[[ Available data, beginning ]]
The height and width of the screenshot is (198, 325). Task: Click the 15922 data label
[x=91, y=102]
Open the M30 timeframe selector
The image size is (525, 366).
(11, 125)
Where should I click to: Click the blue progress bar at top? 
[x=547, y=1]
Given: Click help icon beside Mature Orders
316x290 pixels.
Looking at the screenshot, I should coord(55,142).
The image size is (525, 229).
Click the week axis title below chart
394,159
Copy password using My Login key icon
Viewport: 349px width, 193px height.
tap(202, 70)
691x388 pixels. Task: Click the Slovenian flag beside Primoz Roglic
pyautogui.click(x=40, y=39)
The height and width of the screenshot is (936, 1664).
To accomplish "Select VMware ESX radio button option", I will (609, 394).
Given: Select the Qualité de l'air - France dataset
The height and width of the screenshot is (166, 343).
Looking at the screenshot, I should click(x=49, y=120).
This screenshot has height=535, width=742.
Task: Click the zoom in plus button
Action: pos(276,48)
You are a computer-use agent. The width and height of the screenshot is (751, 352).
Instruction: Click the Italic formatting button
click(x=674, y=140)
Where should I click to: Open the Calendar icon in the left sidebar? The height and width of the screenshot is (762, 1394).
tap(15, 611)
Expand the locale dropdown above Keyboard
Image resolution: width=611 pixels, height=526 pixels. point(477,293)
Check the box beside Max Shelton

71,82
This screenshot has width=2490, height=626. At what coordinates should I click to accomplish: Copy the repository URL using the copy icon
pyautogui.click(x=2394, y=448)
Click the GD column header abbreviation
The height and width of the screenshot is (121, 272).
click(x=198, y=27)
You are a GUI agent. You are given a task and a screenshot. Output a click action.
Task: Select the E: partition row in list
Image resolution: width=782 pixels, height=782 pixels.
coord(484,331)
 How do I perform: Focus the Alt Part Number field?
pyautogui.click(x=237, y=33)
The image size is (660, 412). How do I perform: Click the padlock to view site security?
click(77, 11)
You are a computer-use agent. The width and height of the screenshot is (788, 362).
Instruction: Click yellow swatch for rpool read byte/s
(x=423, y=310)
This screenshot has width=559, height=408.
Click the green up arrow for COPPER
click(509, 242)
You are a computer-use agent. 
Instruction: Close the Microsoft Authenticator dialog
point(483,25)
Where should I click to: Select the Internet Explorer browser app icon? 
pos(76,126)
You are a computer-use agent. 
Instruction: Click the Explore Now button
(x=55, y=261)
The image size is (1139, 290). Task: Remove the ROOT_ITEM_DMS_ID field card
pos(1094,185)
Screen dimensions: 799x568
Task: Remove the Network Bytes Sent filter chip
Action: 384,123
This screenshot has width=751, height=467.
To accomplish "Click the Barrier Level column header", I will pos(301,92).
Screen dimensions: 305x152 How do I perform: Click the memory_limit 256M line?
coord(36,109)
[[ Available data, end ]]
Your assignment -
Whatever is in the entries above, write it out exactly.

Your solution -
The height and width of the screenshot is (198, 325). Task: Click the 15922 data label
[x=91, y=102]
Open the M30 timeframe selector
The image size is (525, 366).
(11, 125)
Where should I click to: Click the blue progress bar at top? 
[x=547, y=1]
Given: Click help icon beside Mature Orders
316x290 pixels.
Looking at the screenshot, I should coord(55,142).
The image size is (525, 229).
Click the week axis title below chart
394,159
Copy password using My Login key icon
Viewport: 349px width, 193px height.
tap(202, 70)
691x388 pixels. Task: Click the Slovenian flag beside Primoz Roglic
pyautogui.click(x=40, y=39)
The height and width of the screenshot is (936, 1664).
To accomplish "Select VMware ESX radio button option", I will (609, 394).
Given: Select the Qualité de l'air - France dataset
The height and width of the screenshot is (166, 343).
Looking at the screenshot, I should click(x=49, y=120).
This screenshot has height=535, width=742.
Task: Click the zoom in plus button
Action: pos(276,48)
You are a computer-use agent. The width and height of the screenshot is (751, 352).
Instruction: Click the Italic formatting button
click(x=674, y=140)
Where should I click to: Open the Calendar icon in the left sidebar? The height and width of the screenshot is (762, 1394).
tap(15, 611)
Expand the locale dropdown above Keyboard
Image resolution: width=611 pixels, height=526 pixels. point(477,293)
Check the box beside Max Shelton

71,82
This screenshot has width=2490, height=626. At what coordinates should I click to accomplish: Copy the repository URL using the copy icon
pyautogui.click(x=2394, y=448)
Click the GD column header abbreviation
The height and width of the screenshot is (121, 272).
click(x=198, y=27)
You are a GUI agent. You are given a task and a screenshot. Output a click action.
Task: Select the E: partition row in list
Image resolution: width=782 pixels, height=782 pixels.
coord(484,331)
 How do I perform: Focus the Alt Part Number field?
pyautogui.click(x=237, y=33)
The image size is (660, 412). How do I perform: Click the padlock to view site security?
click(77, 11)
You are a computer-use agent. The width and height of the screenshot is (788, 362).
Instruction: Click yellow swatch for rpool read byte/s
(x=423, y=310)
This screenshot has width=559, height=408.
Click the green up arrow for COPPER
click(509, 242)
You are a computer-use agent. 
Instruction: Close the Microsoft Authenticator dialog
point(483,25)
Where should I click to: Select the Internet Explorer browser app icon? 
pos(76,126)
You are a computer-use agent. 
Instruction: Click the Explore Now button
(x=55, y=261)
The image size is (1139, 290). Task: Remove the ROOT_ITEM_DMS_ID field card
pos(1094,185)
Screen dimensions: 799x568
Task: Remove the Network Bytes Sent filter chip
Action: 384,123
This screenshot has width=751, height=467.
To accomplish "Click the Barrier Level column header", I will pos(301,92).
Screen dimensions: 305x152 How do I perform: Click the memory_limit 256M line?
coord(36,109)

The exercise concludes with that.